Based on mineralogy studies carried out by both SGS, South Africa and Xstrata Process Solutions of Canada, Glenover has a comprehensive understanding of the three major rock-types of interest on its large intrusive, namely Apatite Breccia, Pyroxenite and Carbonatite.
The company recently appointed the services of UK-based GBM to perform the project Preliminary Economic Assessment focused on its SAMREC-compliant 10MT breccia resource. This study is being carried out in collaboration with the REE-experienced metallurgical laboratories Anzaplan of Germany and the resulting PEA report will be available by early 2013.
Simultaneously an in-depth PFS-level metallurgy program is underway at a major state-owned REE-laboratory in China with one ton of breccia ore having been provided for ultimate piloting of one of two potential flow-sheets. Feedback from the PEA study may provide useful parameters for this work nevertheless the separation of PEA and PFS mandates is designed to accelerate the overall project. The project team selected the specific Chinese laboratory due to it having demonstrated a great depth of understanding of REE processing, generally unattainable in western laboratories.
- Short time to market and to realize investment returns: Existing stockpiles of REE-rich minerals have already been mined and are ready for processing
- Highly accessible REE: The stockpiles present short term processing potential with no mining risk
- REE-bearing and Niobium-rich materials below the surface: Significant below surface reserves for later stage development
- Strong local partner: Fer-Min-Ore has 40 years of international construction and processing experience in the mining industry backed by over 100 years of design know how
- Strategic alternative supply source of REE: China currently controls 97% of global REE production and are taking actions to restrict REE exports
- More information is available in the Glenover Geological and Resource Report (PDF, 24.4Mb)
- The Glenover Project is located approximately 88 kilometers (km) north of Thabazimbi in the Limpopo Province of South Africa.
- The prospecting right covers a surface area of 15,802 hectares (ha). The majority of the mineral assets are located on the farm Glenover 371 LQ. This includes a large open pit mine as well as various stockpiles of high, medium and low grade phosphate bearing material.
- Historical exploitation of the Glenover deposit for its phosphate content resulted in the creation of a series of stockpiles which still contain high levels of phosphate and contain varying amounts of REE’s, the presence of which have been confirmed by sampling programs undertaken by Gold Fields of South Africa Limited (GFSA) and by Fer-Min-Ore (Pty) Ltd (FMO) (Harrison, 2004). The previous owners referred to the stockpiles as “dumps”. Snowden has revised the naming convention as a consequence of them being chemically unaltered and some of them demonstrating economic potential, and refers to the dumps as stockpiles. The stockpiles are located on Portion 1 of Glenover 371 LQ.

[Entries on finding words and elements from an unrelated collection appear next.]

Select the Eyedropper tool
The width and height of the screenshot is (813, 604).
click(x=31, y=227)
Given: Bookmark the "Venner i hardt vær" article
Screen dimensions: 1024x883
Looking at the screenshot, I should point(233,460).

The Glenover carbonatite is a complex circular, carbonatite/pyroxenite plug intruded into sedimentary shale and arenite rocks of the Waterberg Group and prominently visible as a major circular feature on satellite images of the area. Thickness estimates for the Waterberg Group range from 2,700 meters (m) to more than 7,000 m.

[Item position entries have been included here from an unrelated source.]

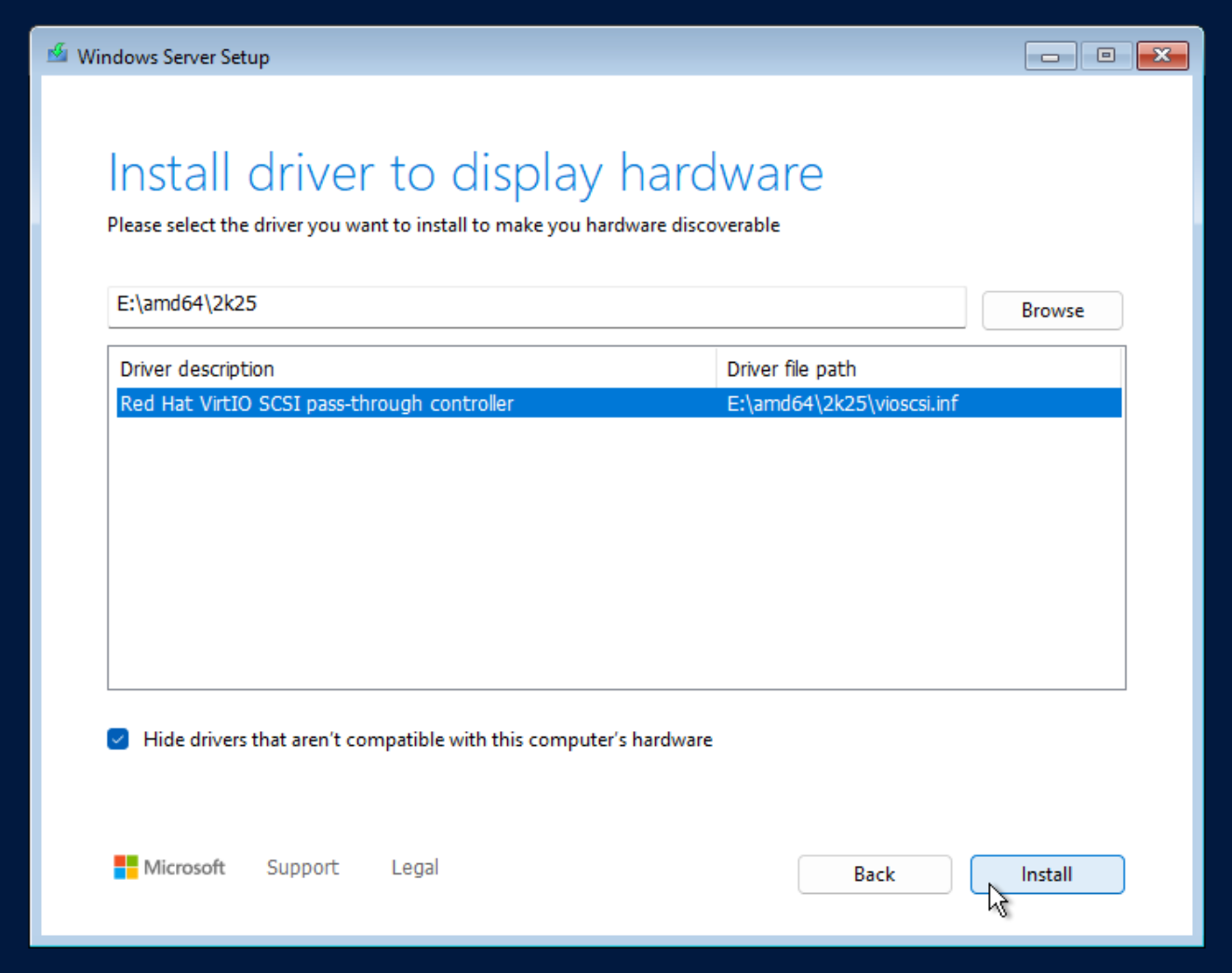
Task: Click the Driver file path column header
Action: pos(791,369)
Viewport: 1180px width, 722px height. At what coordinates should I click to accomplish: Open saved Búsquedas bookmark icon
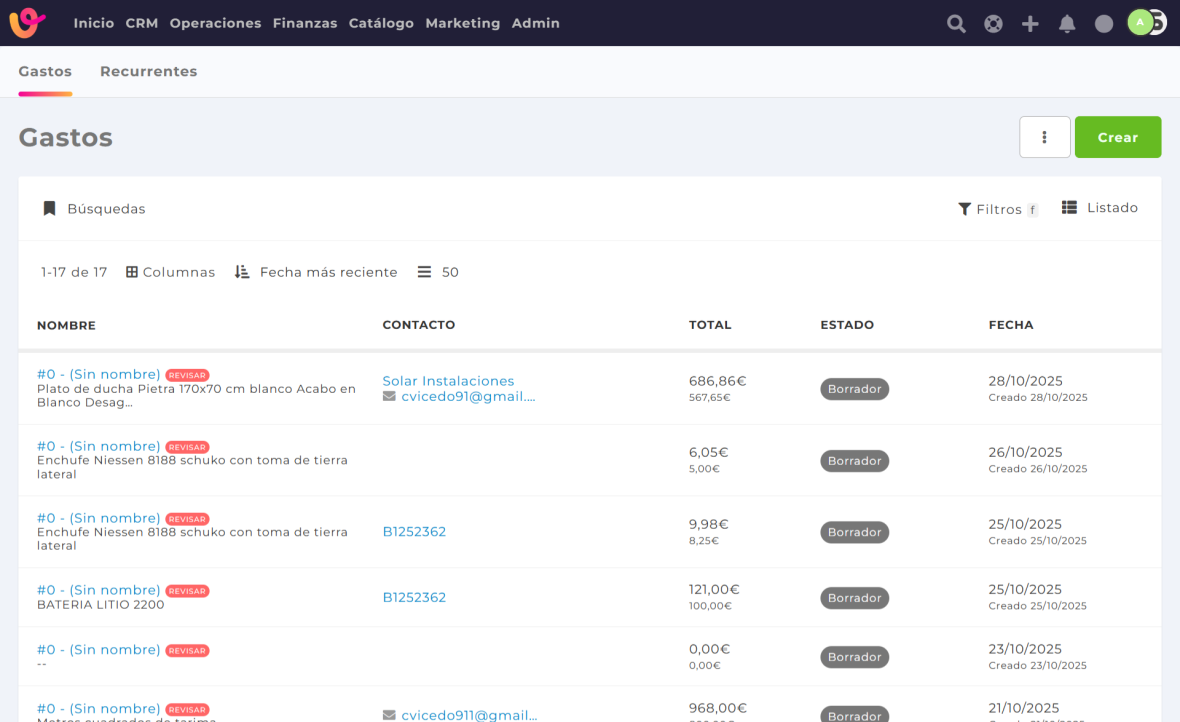[x=49, y=209]
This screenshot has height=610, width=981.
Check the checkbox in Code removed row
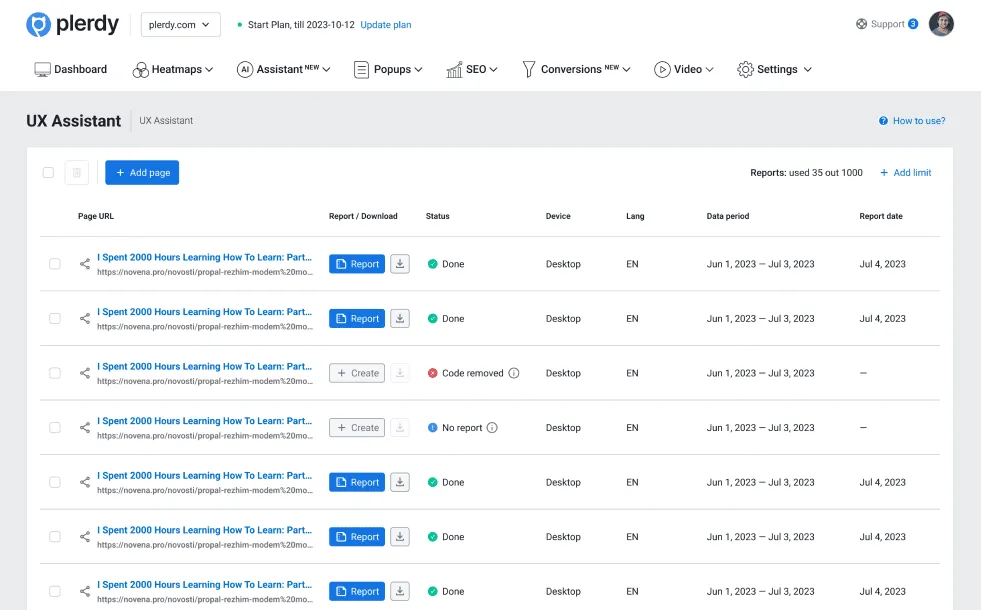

The deposit comprises a central iron rich breccia (subsequently mined out), surrounded by a pyroxenite plug, into which carbonatite has intruded as a series of dykes and cone sheets.
The main historical source of geological information concerning the Glenover Carbonatite is Handbook 6 of the Geological Survey of South Africa, ‘The Carbonatites of South Africa and South West Africa’, published in 1967 and authored by WJ Verwoerd.
Verwoerd hypothesised that the deposit was created by two geological events that resulted in the formation of a primary and a secondary phosphate deposit. Exploitation has historically focused on the phosphate content of the deposit and the potential of the surrounding rocks. However limited exploration has been undertaken to determine the potential of other metals and minerals, inter alia REE’s (Begley, 1987).
GFSA mined the Glenover property between 1957 and 1984 for its phosphate content and limited information is available from mining records concerning the volume, tonnes and REE values deposited on the various stockpiles deposited around the Glenover open pit.
In 2011 the volumes of the Glenover stockpiles were independently surveyed by Global Surveys (Global). This was preceded by a bulk sampling program undertaken on three of the stockpiles. Four 750 kilogram (kg) samples were taken from each stockpile, excluding any material greater than 200 millimeter (mm) in size. No indication is given in the data provided by FMO as to what proportion of the sample comprised material of this size range. Each individual sample was crushed and pulverised and a 25 kg sub sample taken for assay from each of the samples using a spear sampling technique. For each stockpile, an additional sample, referred to as the homogenised sample was created by mixing 150 kg of sample from each of the primary samples.
Bulk density (SG) measurements for two of the stockpiles were undertaken by Harrison in 2004. Snowden has assumed that the lower SG values provided by Harrison (2004), in conjunction with the volumes provided by Orbital, may be used to estimate the total tonnes (t) of material contained within the sampled stockpiles.